Indonesia Climate Change Center (ICCC) telah mengindentifikasi tantangan itu,"
Jakarta (ANTARA News) - Indonesia telah berkomitmen mengurangi emisi gas rumah kaca (GRK) sebanyak 26--41 persen pada 2020 sehingga metodologi untuk menghitung emisi gas ini pun dikembangkan. Namun, pengembangan metodologi tersebut terganjal sejumlah tantangan.

"Indonesia Climate Change Center (ICCC) telah mengindentifikasi tantangan itu," kata  MRV Cluster Coordinator ICCC, Dadang Hilman, dalam diskusi bertema "MRV REDD +: Status dan Rencana Pelembagaan ke depan" di Jakarta, Jumat.

Dadang mengatakan tantangan yang dimaksud ialah kurangnya pengalaman dan ketersediaan metodologi mendeteksi kebakaran lahan di Indonesia, terutama lahan gambut.
Padahal, menurutnya, kebakaran lahan gambut berkontribusi menghasilkan emisi gas sebanyak 13 persen. Berdasarkan data dari Bappenas tahun 2000--2006, kebakaran lahan gambut menyumbang sekitar 903 juta ton emisi per tahunnya.

"Kita miskin pengalaman estimasi," katanya. 

Ia mengutarakan, kebakaran lahan gambut seringkali merupakan campuran bara api di dalam dan atas permukaan tanah. Semetara, saat ini belum ada satelit yang mampu mendeteksi bara api. Dengan kata lain observasi satelit hanya mendeteksi kebakaran di atas permukaan.

Kemudian, lanjut ia, tantangan dalam pengembangan metodologi ialah tidak adanya lembaga yang mengoordinasikan aktivitas MRV (Monitoring, Reporting and Verification). MRV merupakan lembaga bagian dari REDD + di Indonesia yang berfungsi mengumpulkan data informasi emisi gas rumah kaca akibat deforestasi dan degradasi hutan, lalu mengkategorikan dan mendistribusikan data yang diperoleh pada pihak terkait.
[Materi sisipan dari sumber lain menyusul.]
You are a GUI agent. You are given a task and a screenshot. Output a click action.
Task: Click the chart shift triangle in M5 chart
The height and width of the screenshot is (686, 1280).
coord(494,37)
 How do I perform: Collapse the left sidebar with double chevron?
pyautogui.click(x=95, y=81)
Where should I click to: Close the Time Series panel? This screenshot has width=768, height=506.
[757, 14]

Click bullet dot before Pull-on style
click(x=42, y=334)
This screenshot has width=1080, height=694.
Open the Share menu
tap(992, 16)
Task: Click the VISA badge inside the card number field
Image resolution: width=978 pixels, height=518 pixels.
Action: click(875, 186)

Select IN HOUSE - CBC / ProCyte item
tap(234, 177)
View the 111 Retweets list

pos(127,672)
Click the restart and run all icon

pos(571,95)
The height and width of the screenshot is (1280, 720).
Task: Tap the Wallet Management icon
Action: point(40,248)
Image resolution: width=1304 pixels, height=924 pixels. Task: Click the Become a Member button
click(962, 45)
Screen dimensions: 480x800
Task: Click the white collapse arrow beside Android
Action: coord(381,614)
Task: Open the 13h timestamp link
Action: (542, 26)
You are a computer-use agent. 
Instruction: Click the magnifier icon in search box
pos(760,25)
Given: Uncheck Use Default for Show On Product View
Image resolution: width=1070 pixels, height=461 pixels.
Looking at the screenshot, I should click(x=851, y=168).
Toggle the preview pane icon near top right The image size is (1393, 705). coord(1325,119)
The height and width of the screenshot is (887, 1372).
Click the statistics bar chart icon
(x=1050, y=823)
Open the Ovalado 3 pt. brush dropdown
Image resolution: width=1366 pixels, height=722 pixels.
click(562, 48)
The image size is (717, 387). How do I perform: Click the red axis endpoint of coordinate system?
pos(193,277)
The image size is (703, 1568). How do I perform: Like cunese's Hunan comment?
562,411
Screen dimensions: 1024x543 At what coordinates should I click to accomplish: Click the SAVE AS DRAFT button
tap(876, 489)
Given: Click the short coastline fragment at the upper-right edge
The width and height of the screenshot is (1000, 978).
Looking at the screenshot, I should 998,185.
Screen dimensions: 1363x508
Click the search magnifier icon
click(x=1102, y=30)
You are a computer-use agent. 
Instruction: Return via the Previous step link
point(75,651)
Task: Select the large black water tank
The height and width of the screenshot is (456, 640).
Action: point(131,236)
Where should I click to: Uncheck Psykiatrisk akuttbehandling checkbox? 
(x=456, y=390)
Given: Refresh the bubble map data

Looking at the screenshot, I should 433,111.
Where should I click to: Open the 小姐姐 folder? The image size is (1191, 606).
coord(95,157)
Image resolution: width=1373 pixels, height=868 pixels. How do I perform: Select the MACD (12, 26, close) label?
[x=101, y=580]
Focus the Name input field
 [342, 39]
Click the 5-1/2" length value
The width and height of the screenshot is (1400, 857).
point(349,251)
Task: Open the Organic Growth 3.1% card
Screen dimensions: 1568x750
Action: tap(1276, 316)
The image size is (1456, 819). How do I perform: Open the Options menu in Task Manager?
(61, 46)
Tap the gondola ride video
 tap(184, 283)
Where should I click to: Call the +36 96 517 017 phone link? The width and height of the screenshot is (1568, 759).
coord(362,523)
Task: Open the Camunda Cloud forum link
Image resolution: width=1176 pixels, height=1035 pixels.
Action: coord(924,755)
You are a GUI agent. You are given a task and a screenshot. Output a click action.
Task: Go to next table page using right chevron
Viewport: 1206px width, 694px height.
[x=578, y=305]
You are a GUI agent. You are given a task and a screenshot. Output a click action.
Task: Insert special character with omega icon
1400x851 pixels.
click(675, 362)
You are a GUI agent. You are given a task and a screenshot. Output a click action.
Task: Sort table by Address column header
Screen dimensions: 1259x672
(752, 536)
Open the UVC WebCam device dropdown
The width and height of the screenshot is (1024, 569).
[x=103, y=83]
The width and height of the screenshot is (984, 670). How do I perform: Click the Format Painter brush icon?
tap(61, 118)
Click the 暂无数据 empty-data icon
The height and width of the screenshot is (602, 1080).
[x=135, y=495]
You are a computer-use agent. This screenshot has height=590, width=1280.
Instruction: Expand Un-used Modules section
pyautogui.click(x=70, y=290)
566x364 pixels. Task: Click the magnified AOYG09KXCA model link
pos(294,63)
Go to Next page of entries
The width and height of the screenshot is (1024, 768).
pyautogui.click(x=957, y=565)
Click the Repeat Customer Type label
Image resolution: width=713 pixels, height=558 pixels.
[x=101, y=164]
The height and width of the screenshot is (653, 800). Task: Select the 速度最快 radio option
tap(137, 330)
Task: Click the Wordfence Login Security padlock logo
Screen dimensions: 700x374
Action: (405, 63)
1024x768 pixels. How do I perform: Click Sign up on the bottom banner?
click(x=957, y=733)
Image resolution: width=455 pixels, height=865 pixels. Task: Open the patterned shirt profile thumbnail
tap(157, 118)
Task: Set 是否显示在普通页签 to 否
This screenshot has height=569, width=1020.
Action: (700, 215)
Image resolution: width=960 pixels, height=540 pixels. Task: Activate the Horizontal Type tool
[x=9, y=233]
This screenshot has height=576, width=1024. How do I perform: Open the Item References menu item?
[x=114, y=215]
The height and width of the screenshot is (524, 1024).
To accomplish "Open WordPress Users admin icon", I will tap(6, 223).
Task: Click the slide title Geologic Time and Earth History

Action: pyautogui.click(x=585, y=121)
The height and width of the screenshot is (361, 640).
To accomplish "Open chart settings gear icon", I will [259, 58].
Tantangan lainnya ialah terbatasnya data soal kebakaran lahan gambut dan tidak adanya panduan metodologi standar pengukuran emisi karbon.  Dadang menambahkan, tantangan pengembangan metodologi ini diperparah dengan kondisi iklim Indonesia saat ini.

Sebagai jalan keluar untuk mengatasi tantangan ini, menurut Dadang perlu diadakannya training workshop untuk menghitung gas rumah kaca akibat kebakaran hutan. (*)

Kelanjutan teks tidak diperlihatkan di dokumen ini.